### [Document passage]
Blog: What’s a fact?
Today’s NYTimes contains not one but two essays excoriating the writer John D’Agata for what trademark lawyers recognize in a different setting as the tort of counterfeiting, or passing off. In the world of goods, this is fake iPads on the streets of lower Manhattan. In the case of John D’Agata, it is fiction masquerading as fact. The object of the ire is D’Agata’s side of a tale of “creative” non-fiction and fact-checking now published as “The Lifespan of a Fact,” a dialogue between D’Agata and a fact-checker, Jim Fingal. This piece by Jennifer B. McDonald appears in the Book Review section. This equally critical comment by Gideon Lewis-Kraus appears in the Magazine.
I’m not here to defend D’Agata, but his critics, particularly McDonald, adopt a tone of purity that weakens their claims. Lewis-Kraus is more comfortable playing Rick Blaine, compromised but doing the right thing by the truth in the end, than McDonald’s Captain Renault; it’s a little late in the day to be shocked — shocked! — to find that so-called journalists are not absolutely truthful at all times or that only writers known to be fantastic with the facts can lay claim to doing so legitimately. The debate in “The Lifespace of a Fact” has long-standing antecedents in claims about plagiarism, fact, and creativity (when, why, and how should sources be attributed?), and even in earlier controversies about truth and fiction in reportage. Do the memories of the New York Times’ editors not run to the New Yorker and Alastair Reid? Apparently not. Here is a reminder.

### [Directions]
1/ Answer each question from the blog post about D'Agata:
(a) In which section of the NYTimes does Jennifer B. McDonald's piece appear?
(b) Who is the fact-checker in "The Lifespan of a Fact"?
(c) Which magazine and which writer does the post name when asking about the editors' memories?
2/ According to the blog post about D'Agata, why do his critics, particularly McDonald, weaken their claims?
3/ Can you write what comes next in the blog post about D'Agata, continuing after its last sentence?
The lines after this blog post are unrelated material.

### [Provided material]
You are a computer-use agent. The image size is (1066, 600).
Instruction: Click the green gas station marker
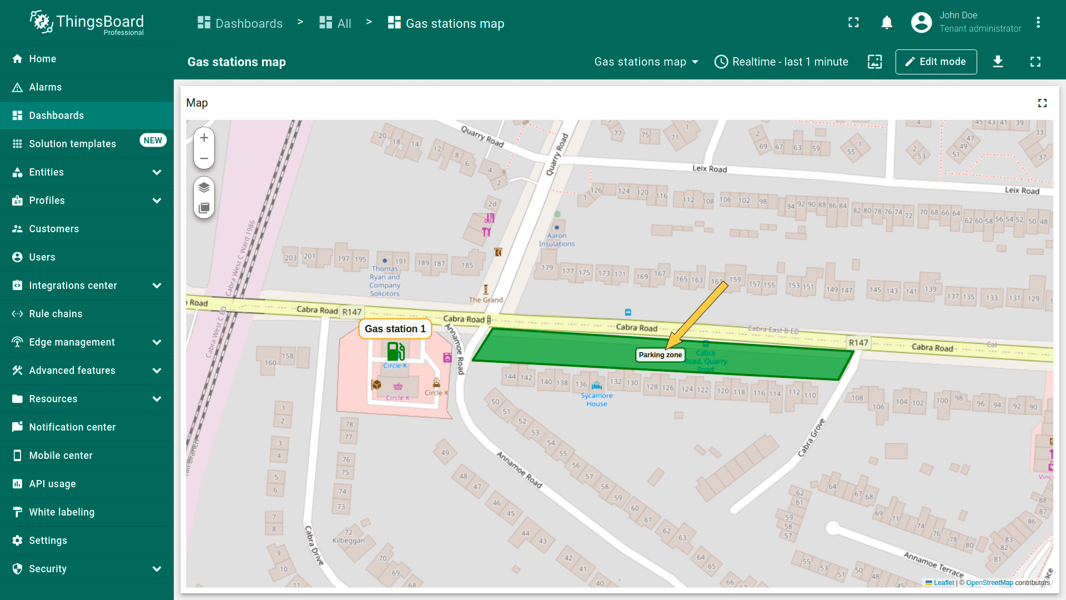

### [Answers to the tasks]
1/
(a) The Book Review section.
(b) Jim Fingal.
(c) The New Yorker and Alastair Reid.

2/ They adopt a tone of purity. The author says it is a little late to be shocked that so-called journalists are not absolutely truthful at all times.

3/
The underlying problem in the case of D’Agata isn’t that he doesn’t have the courage of his convictions, though both Times pieces make a pretty convincing case that he doesn’t. The underlying problem is a continuing breakdown in the institutional matrix (movie pun intended) that helps readers interpret representations of the world and go on about their day-to-day activity: what actually happened? what is “literature”? what is science? and so on. Who trusts the New York Times any longer, when the Public Editor confesses to the thousands and thousands of errors that the paper made last year, and to the many errors that will never be corrected because the staff can’t figure out the truth? The Times, like the truth, is often more a brand than facts-on-the ground: a crafted, sustained bargain between creators, editors, marketers, and publishers and distributors, on the one hand, and the audience, on the other hand, as to what content goes into which box, and how the boxes are labeled. What D’Agate’s critics are challenging isn’t his faithlessness to the facts, but his very crude, foul-mouthed, and condescending refusal to play by the rules of that game.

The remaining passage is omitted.